A light rain begins to fall but not a single umbrella reveals itself. Look how the turned-up faces grow shiny. Then, horrifying him as it happens, his thoughts skate off to Paris, to the Venus de Milo. There is no logic in his disembodied self. But he goes with the thought for the few seconds it takes. He and the excitable Cooks man are at the Louvre and Billy’s just asked after the Aphrodite’s missing limb. The way the shoulder is twisted: he has an idea she might have held something and the Cooks man is able to confirm this. Aphrodite had held a mirror in her hand. A gift from Alexandros, the sculptor, her maker. ‘So,’ he says, ‘she could see for herself how she had been entirely shaped out of the desire of another.’

And that’s it, of course. The connection made, Billy smiles. His lips part and instantly the crowd falls quiet. Their faces go still. This is the moment they have come for. They are surprised by the smallness of his voice and the obviously tired corner from which it has roused itself.

‘Thank you,’ says Billy Stead. ‘Thank you for everything.’

For the record, we scored 830 points and conceded 39.

EIGHT

Einstein and Matisse caused a stir

that year

Freud came later

They brought to the surface

hitherto unseen worlds

Dreams, inner truth

the essence of things

and, applied to them—

names

colour

formulae

We introduced new ideas to Europe

The 2, 3, 2 scrum formation

The wing forward, ‘controversial’

but effective

A fullback who played with a sun hat on

and ran outside the wing—

in themselves, perhaps they’re not much

but the thought—the thought is what counts

Back yourself

Give it a go

Anticipate

Draw

Back up

Re-invent

Challenge

Change

People flocked to see us

as they did

the African pygmies

sword-swallowing Moroccans

the bloated Japanese carp

and Annette Kellerman

at the London Hippodrome

We were up there

with Asia and floating icebergs

a thing of wonder

We who had come to discover

found ourselves discovered

and, in the process, discovered

ourselves—

the solemn faces of Newton and Corbett and the nervousness of their hands whenever dinner plates were set before them

McDonald’s dainty way of drying himself, first towelling his feet, then each toe—not something you ordinarily see in a big man

the break-through day that saw huge, uncomplaining George Nicholson send his runny eggs back to the kitchen in Glasgow (how we cheered!) Cunningham’s love of shovelling coal into the stoker of the SS

Rimutaka

Seeling’s refusal to do the same

that time outside Oxford, walking in on Bob Deans alone in the chapel, and Bob turning, quick as you like, to introduce the saints, making it
clear a friend of his was a friend of yours, astonished that you hadn’t met before

O’Sullivan’s ability to bump through almost any opposition cheery Freddy Roberts singing ‘Have I Got a Girl for You’ to lift our spirits while we stood about in the sleet and rain waiting for the Durham boys to take the field

the hacking cough of poor Mackrell at night and his willingness to play

Steve Casey giving up the chance of a try in Paris in order to preserve his try-less record

Getting to know one man’s preference for a bed by the window

and another’s need for the seat in the aisle, thank you

Those who preferred black tea with one sugar, and those who take it with milk, and no sugar

the early nighters

the insomniacs

the sleepwalker whose big toe had to be tied by cotton thread to the bed post

Those who could be relied upon in a crisis (George Smith’s heroics at Inverleith come to mind)

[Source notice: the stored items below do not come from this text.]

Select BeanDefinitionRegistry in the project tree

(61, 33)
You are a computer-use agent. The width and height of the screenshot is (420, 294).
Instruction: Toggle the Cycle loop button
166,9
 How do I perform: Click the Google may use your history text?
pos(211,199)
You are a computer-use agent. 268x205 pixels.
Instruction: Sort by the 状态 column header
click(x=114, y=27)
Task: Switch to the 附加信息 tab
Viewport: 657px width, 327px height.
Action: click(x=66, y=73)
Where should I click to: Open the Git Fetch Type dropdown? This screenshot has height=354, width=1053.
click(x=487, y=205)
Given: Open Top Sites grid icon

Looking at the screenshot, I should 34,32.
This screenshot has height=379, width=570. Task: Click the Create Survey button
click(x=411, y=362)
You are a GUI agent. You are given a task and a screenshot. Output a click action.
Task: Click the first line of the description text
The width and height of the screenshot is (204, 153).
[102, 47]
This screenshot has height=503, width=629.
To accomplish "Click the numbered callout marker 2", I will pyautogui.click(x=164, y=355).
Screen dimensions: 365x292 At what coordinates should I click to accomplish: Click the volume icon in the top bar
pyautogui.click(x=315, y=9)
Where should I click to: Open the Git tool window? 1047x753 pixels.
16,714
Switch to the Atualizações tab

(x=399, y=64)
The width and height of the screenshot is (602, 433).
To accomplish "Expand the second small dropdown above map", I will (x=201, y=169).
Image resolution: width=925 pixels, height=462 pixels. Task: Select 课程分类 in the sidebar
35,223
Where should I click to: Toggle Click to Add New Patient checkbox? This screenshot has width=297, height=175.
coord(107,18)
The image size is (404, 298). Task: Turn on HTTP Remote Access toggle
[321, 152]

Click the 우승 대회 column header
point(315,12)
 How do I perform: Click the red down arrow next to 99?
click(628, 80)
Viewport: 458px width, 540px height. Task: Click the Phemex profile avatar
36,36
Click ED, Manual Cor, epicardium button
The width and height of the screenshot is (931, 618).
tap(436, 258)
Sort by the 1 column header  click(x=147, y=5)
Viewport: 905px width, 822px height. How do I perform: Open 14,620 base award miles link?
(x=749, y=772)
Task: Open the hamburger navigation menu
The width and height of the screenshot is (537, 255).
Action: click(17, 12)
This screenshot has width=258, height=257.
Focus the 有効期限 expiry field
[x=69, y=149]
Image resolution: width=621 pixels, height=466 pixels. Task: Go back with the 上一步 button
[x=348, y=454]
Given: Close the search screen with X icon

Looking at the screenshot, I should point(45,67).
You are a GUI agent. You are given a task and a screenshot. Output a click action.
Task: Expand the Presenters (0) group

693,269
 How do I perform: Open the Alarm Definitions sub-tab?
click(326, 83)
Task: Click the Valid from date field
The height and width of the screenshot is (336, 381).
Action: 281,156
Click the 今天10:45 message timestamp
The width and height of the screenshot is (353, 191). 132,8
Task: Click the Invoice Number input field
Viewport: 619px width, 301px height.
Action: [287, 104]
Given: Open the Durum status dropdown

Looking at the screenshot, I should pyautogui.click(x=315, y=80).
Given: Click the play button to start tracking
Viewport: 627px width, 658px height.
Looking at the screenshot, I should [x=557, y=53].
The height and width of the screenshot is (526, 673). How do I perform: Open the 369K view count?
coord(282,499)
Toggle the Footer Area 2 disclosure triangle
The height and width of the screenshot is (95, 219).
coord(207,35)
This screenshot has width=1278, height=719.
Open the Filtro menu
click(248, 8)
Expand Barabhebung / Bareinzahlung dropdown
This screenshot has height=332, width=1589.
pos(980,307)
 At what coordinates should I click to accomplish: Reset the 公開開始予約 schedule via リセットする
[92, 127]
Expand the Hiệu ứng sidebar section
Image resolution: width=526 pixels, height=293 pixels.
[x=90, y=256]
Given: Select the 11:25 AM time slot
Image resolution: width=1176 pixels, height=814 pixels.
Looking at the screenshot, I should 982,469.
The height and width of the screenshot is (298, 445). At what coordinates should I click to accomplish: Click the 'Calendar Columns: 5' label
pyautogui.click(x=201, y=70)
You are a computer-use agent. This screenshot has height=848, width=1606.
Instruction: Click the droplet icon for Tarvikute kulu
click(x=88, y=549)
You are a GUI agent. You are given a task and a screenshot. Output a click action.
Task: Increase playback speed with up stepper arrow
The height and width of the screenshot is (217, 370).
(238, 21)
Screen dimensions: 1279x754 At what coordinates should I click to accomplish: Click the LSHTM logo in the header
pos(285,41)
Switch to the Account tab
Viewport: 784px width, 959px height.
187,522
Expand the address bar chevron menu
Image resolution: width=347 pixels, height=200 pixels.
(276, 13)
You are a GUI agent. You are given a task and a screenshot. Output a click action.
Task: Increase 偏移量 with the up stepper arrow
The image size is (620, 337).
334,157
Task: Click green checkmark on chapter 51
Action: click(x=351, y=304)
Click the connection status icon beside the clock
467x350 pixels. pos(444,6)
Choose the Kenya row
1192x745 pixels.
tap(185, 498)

and those who were prepared to do things differently (Glasgow kicking a conversion out of the mud by placing the ball sideways like a log of wood)

The impulse of some to stop and pat a mangy dog

and the single-minded haste of others

But mostly

the knowledge gained

was something more or less

inexact

a feeling

of shape & movement

that understanding of trees in a high wind

of knowing what to do

having been there before & all that

The simplest of ideas gained & held on to

from things

that move together

in a loose shambling way—or

what others like to call

harmony

As Billy Stead once said, ‘There are moral advantages from combination …’ For instance—

the time at a hoi polloi dinner that Carbine forgot the word he was searching for & George Smith chimed in

beautifully

with a connected subject

In Limerick, the folded note intended for George Smith from the wealthy Irish widow passing through three sets of safe hands—McDonald’s, Casey’s and Bronco Seeling’s

The selfless way of Deans, Harper and Hunter dipping into their own deeper pockets each Monday to pool together a couple of quid for one of their less well-off team mates

Mister Dixon clearing his throat when ‘Hokitika’ Corbett picked up the dessert spoon as the soup was being served

The silky intervention of Bill Glenn, again at Limerick, when O’Sullivan surrounded by Irish loosies was asked for his opinion on the ‘Irish question’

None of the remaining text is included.